A porta-bandeira do bloco Afro de Belo Horizonte OriSamba, Maryh Beneditta, de 35 anos, denuncia ter sido vítima de racismo e intolerância religiosa após ter a entrada proibida em um restaurante do bairro Lourdes, na região Centro-Sul, mesmo com o estabelecimento funcionando normalmente. Maryh explica que só entendeu que se tratava de discriminação pela cor após um garçom, também negro, confessar que se solidarizava com a causa dela, mas que não poderia fazer nada. O caso aconteceu nesse domingo (4 de fevereiro), e as pessoas brancas que estavam acompanhando a vítima, segundo ela, tiveram a entrada liberada.
“Foi muito difícil estar em um lugar como aquele, sabendo que eu não tinha nenhuma intenção errada, e ver como vítima de discriminação. Era um dia de Carnaval, de alegria, e isso me afetou muito”, lamenta a carnavalesca. Segundo Maryh conta, ela estava participando do desfile do bloco OriSamba na região do Largo do Rosário, entre as ruas da Bahia e Timbiras, no bairro Lourdes, quando decidiu entrar no restaurante para consumir uma bebida.
No entanto, antes mesmo de chegar à entrada do local, viu a porta se fechar. “Eu sei que, no Carnaval, alguns restaurantes só permitem a entrada quando há consumo. Então, cheguei perto e disse ao garçom que não tinha nem interesse de ir ao toalete, só queria entrar, sentar e consumir uma bebida. Mas, simplesmente, fecharam a porta e negaram”, continua Maryh Beneditta.
A porta-bandeira relata que questionou, mais de uma vez, o motivo de não poder entrar. “O restaurante estava aberto, funcionando normalmente, com pessoas consumindo. O que estava errado?”, questiona. Foi quando um garçom, o primeiro a atendê-la, confessou que só estava seguindo ordens, mas disse que era “solidário com a causa”.
“Nesse momento eu comecei a ter dimensão do que estava acontecendo. Ele era negro, como eu. Chamei o gerente, que fez hora para me atender e me tratou com deboche o tempo todo”, denuncia. Maryh Beneditta também sentiu repulsa sobre sua vestimenta, tradicional de religião de matriz africana. “Eu estava com meus trajes, estava vestida em homenagem à Iemanjá. Vestia meu fio de contas, minha guia. Estava tudo visível, é a expressão da minha religião”, conta.

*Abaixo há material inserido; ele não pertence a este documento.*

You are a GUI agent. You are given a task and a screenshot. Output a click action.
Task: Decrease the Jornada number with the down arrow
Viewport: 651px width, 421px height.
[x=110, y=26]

Algumas pessoas também pediram para entrar no restaurante, logo atrás de Maryh Beneditta, uma vez que a porta estava fechada. Elas se solidarizaram com a mulher e começaram a filmar, mesmo sem conhecerem a porta-bandeira. Assim que a vítima desistiu de tentar entrar e consumir no restaurante, esses outros clientes tiveram a entrada liberada. “Eram todos brancos. Quando saí, estava muito abalada. Eu faço parte de um bloco afro periférico, nós participamos de diversas manifestações culturais antirracistas. Estar nesta luta e sentir na pele o preconceito é muito triste”, lamenta a porta-bandeira.
A carnavalesca registrou boletim de ocorrência na Delegacia Especializada de Investigação de Crimes de Racismo, Xenofobia, LGBTFobia e Intolerâncias Correlatas (Decrin), no Barro Preto, nessa segunda-feira (5 de fevereiro). Além da investigação criminal, Maryh também pretende entrar com ação cível contra o restaurante. “O nosso intuito é que isso vá contra a estatística, que não seja mais um caso ignorado. Eu penso nas crianças pretas, nos meus futuros filhos, e quero para eles justiça e um futuro melhor”, afirma.
Na delegacia, a porta-bandeira foi informada que, naquele mesmo domingo (4 de fevereiro), mais quatro casos de homofobia e dois de homofobia haviam sido registrados. Denúncias do tipo podem ser realizadas presencialmente na Decrin, pelo Disque 100 (Direitos Humanos) ou Disque 181 (Disque Denúncia Unificado - DDU).
A reportagem entrou em contato com o restaurante e aguarda retorno.